Tratava-se – os gestores repetiam para demonstrar suposta sensibilidade social – de uma produção para subsistência. Por isso, para saciar a fome, o produtor podia causar tamanho prejuízo ambiental, econômico e social, ao fazer uso das queimadas.
Contudo, a realidade comprovou que nada disso era verdade. A prática da queimada é um investimento que o produtor – o pequeno, o médio e o grande – faz para melhorar, ampliar e valorizar sua produção (principalmente a criação de boi), e, como não poderia ser diferente, aumentar sua renda.
Passaram-se os anos, 2010 ficou para trás. De lá para cá, o Acre bateu recorde de queimadas em 2016, a tendência de elevação se manteve em 2017 e, a julgar pela inoperância estatal, vai permanecer.
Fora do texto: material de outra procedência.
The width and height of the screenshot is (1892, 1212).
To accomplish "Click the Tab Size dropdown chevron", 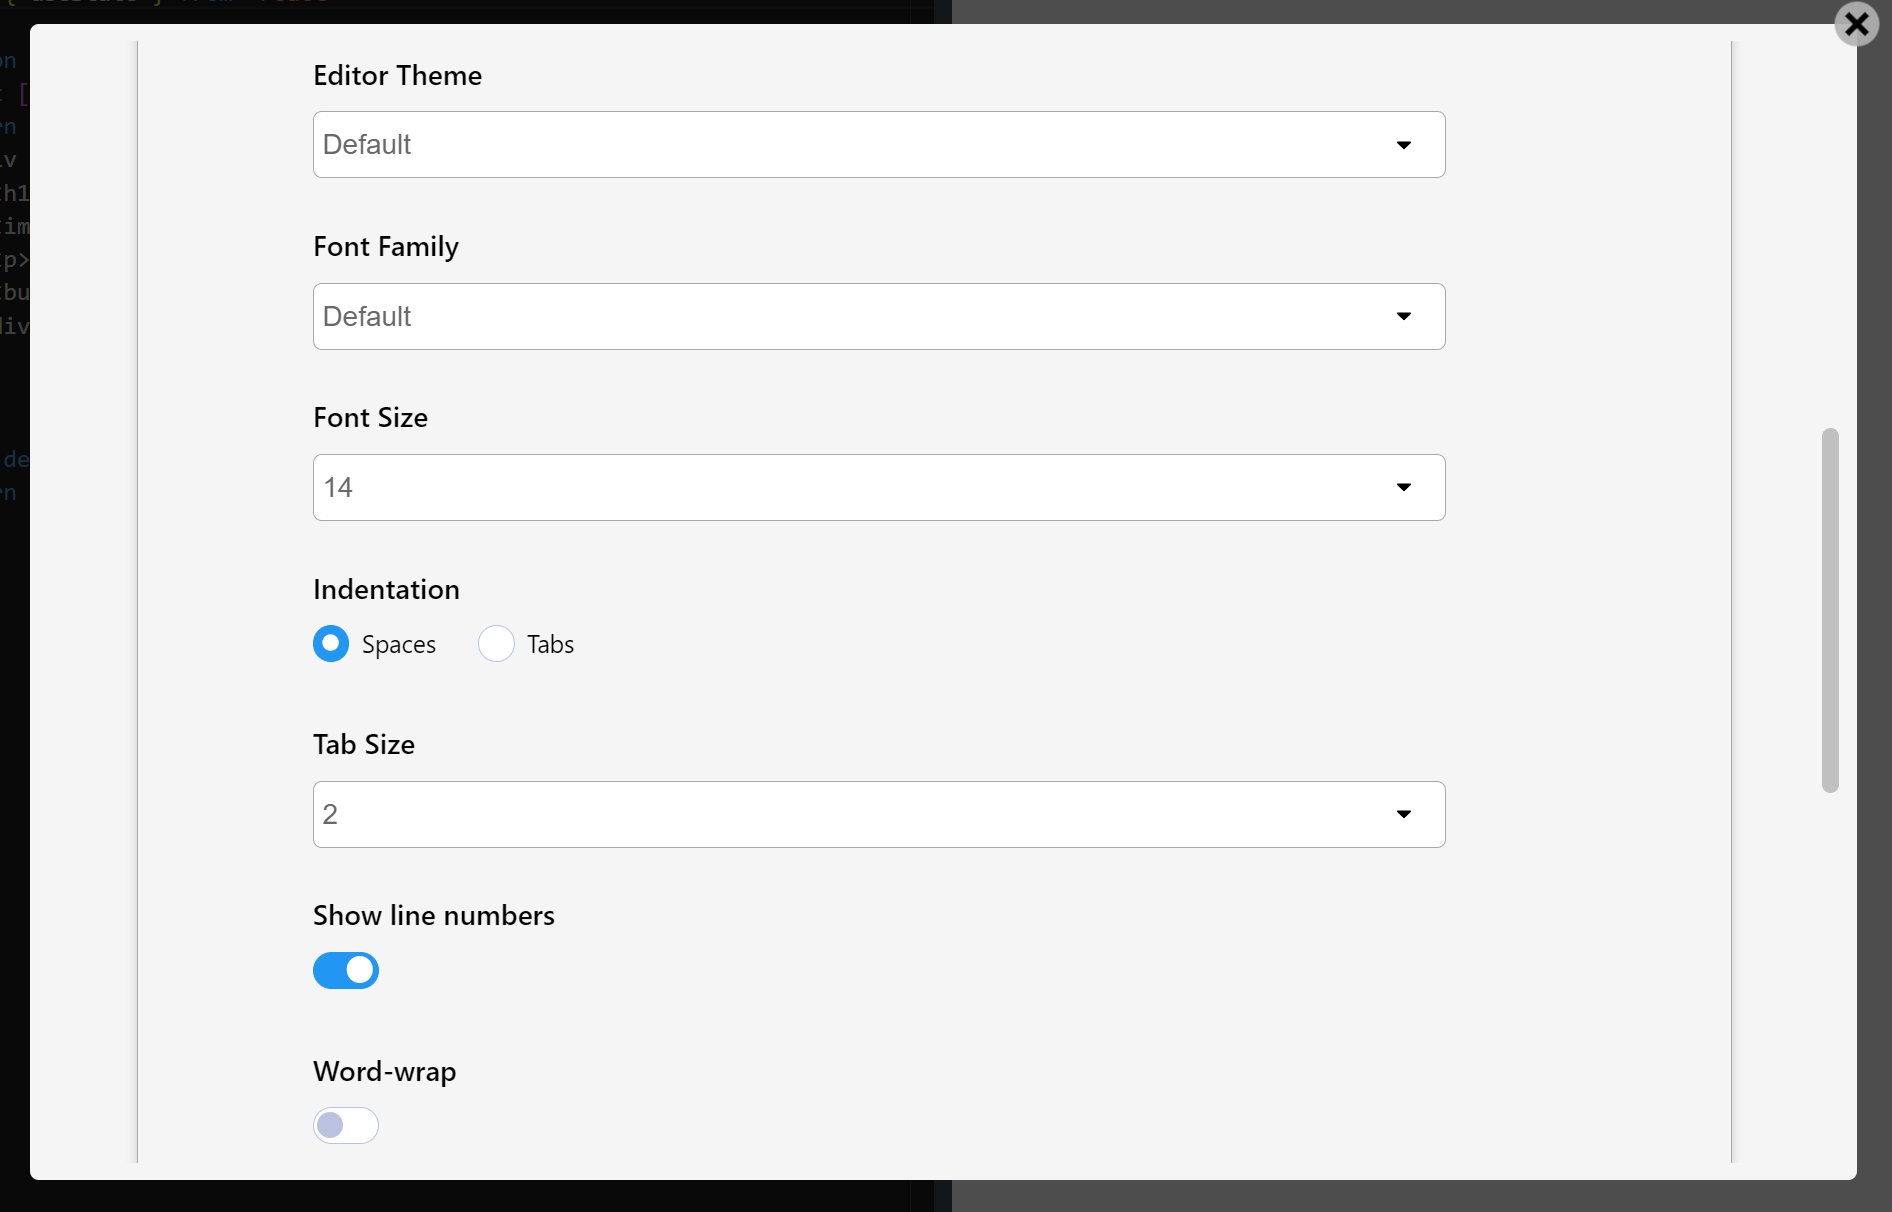I will 1404,814.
Setembro tem sido doloroso para quem vive no Acre. Que ninguém se esqueça, porém: o mês de outubro de 2017 foi o outubro com mais focos de calor desde 1998, quando o prestigiado Inpe iniciou as medições.
Em 2018, o Acre queimou acima da média de 20 anos nos meses de maio, junho, julho e, desde o dia 13, também neste mês de setembro.
Nos últimos anos, cidades do interior como Tarauacá e Feijó vêm figurando entre os 10 municípios que mais queimam na Amazônia, e o Acre tem disputado a liderança no número de focos de calor com Rondônia e Mato Grosso.
Mas há uma diferença significativa, posto que lá (em Rondônia e Mato Grosso), o agronegócio se consolidou, enquanto aqui não existe uma produção agropecuária minimamente digna.
Sob um misto de omissão e incompetência, os gestores públicos, os de antes e os de agora, não conseguem acabar com as queimadas nem estimular a agropecuária.
É o pior dos mundos.

*Professor Associado da Universidade Federal do Acre, engenheiro florestal, especialista em Manejo Florestal e mestre em Política Florestal pela Universidade Federal do Paraná, e doutor em Desenvolvimento Sustentável pela Universidade de Brasília.